### [Excerpted data]
######

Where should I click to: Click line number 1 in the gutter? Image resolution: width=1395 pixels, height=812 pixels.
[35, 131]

######

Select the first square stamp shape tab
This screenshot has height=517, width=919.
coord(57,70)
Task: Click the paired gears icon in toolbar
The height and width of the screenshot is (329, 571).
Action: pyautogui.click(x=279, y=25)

######

### [Brief]
Copy the lines verbatim, from the line with "Select the first square stamp shape tab" up to and including the line with "Action: pyautogui.click(x=279, y=25)".

### [Solved problem]
Select the first square stamp shape tab
This screenshot has height=517, width=919.
coord(57,70)
Task: Click the paired gears icon in toolbar
The height and width of the screenshot is (329, 571).
Action: pyautogui.click(x=279, y=25)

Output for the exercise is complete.